Hindustan Semiconductor Manufacturing Corporation (HSMC), a collection of companies that included ST Microelectronics and Silterra Malaysia, intended to start a chip factory in Gujarat, a project worth ₹30,000 crore. The government in 2019 withdrew the letter of intent granted to HSMC and now there is no such recommendation from any private company to start such a project. The reason was that the consortium was unable to present the documents required by the government for the implementation of the Semiconductor Wafer Manufacturing (FAB) unit. HSMC was backed by AMD and also won $700 million in funding from Mumbai-based Next Orbit Ventures.

Then there was another cooperative led by Jaiprakash Associates, which partnered with IBM and Tower Semiconductor of Israel to start chip manufacturing in UP. In 2016, debt-laden Jaiprakash (JP) Associates crawled out of ₹34,000 crore. If the only two private sector consortiums authorized by the government to build large-scale chip production in the country were unable to make this happen, then it is undoubtedly a poor indicator of why India is reeling in the space.

Valuing the sector
The government, in an attempt to work towards this initiative, has announced several subsidies and incentives for setting up electronics manufacturing units in India. According to experts, with the implementation of manufacturing skills in India, the country has the potential to achieve a greater degree of self-sufficiency in electronics. According to another survey, at the current growth rate of the ESDM market, forecasts show that the industry will grow from $76 billion in 2013 to $400 billion in 2020, coupled with the fact that semiconductor consumption will continue to increase and there will be a need to fill this gap in the electronics area.

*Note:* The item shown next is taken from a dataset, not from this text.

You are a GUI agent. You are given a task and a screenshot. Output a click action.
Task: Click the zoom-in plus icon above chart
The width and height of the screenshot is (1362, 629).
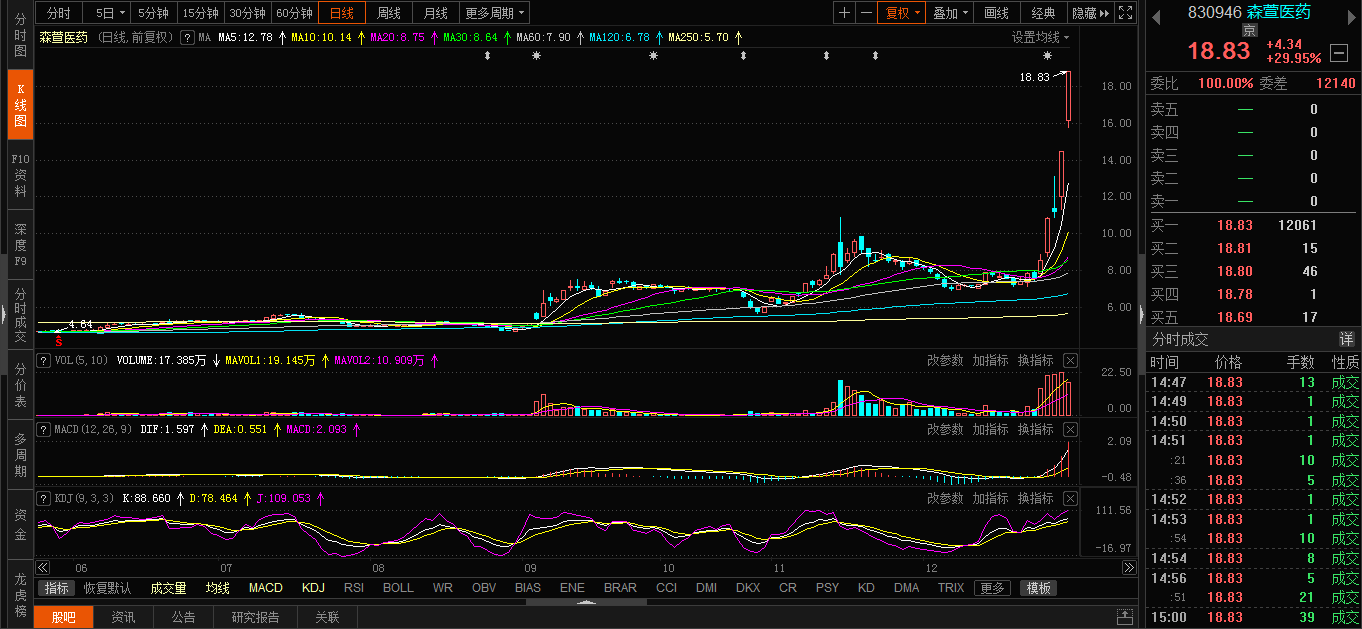point(845,13)
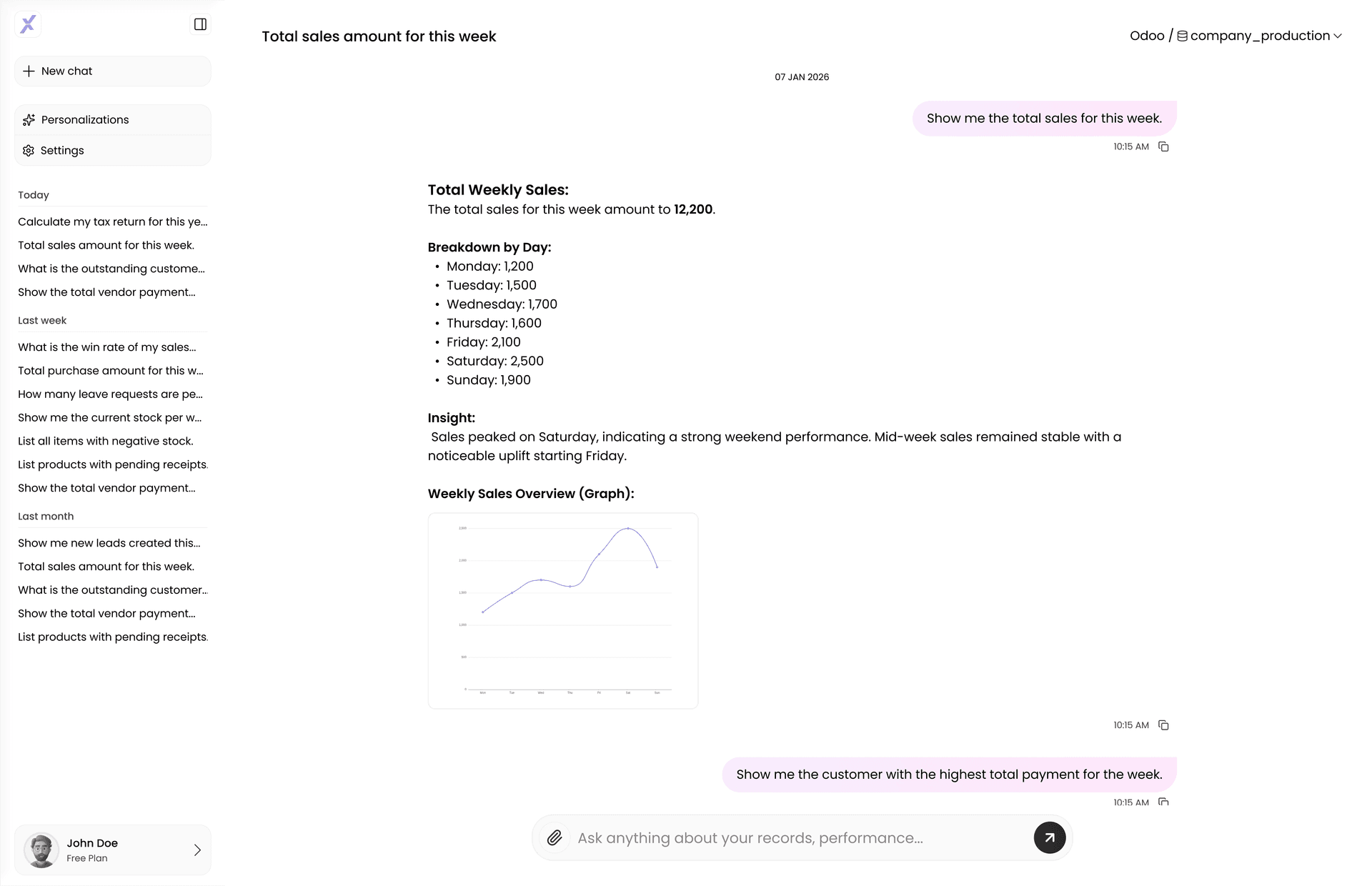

The Indian government has allowed 100 percent Foreign Direct Investment (FDI) under the automatic route in the ESDM sector. FDI in electronics manufacturing reached an all-time high of Rs 1,23,000 crore ($18.34 billion) in 2016, up from around Rs 11,000 crore ($1.64 billion) in 2014. Along with these numerous Major organizations are starting to realize the potential in this sector and are investing heavily in production from India. For example, Panasonic Corporation is incorporating a new factory in Haryana, which will produce refrigerators and build a research and development (R&D) center for home appliances for the Indian market.

Back to the blog

Leave a comment

Comments need to be approved before publication.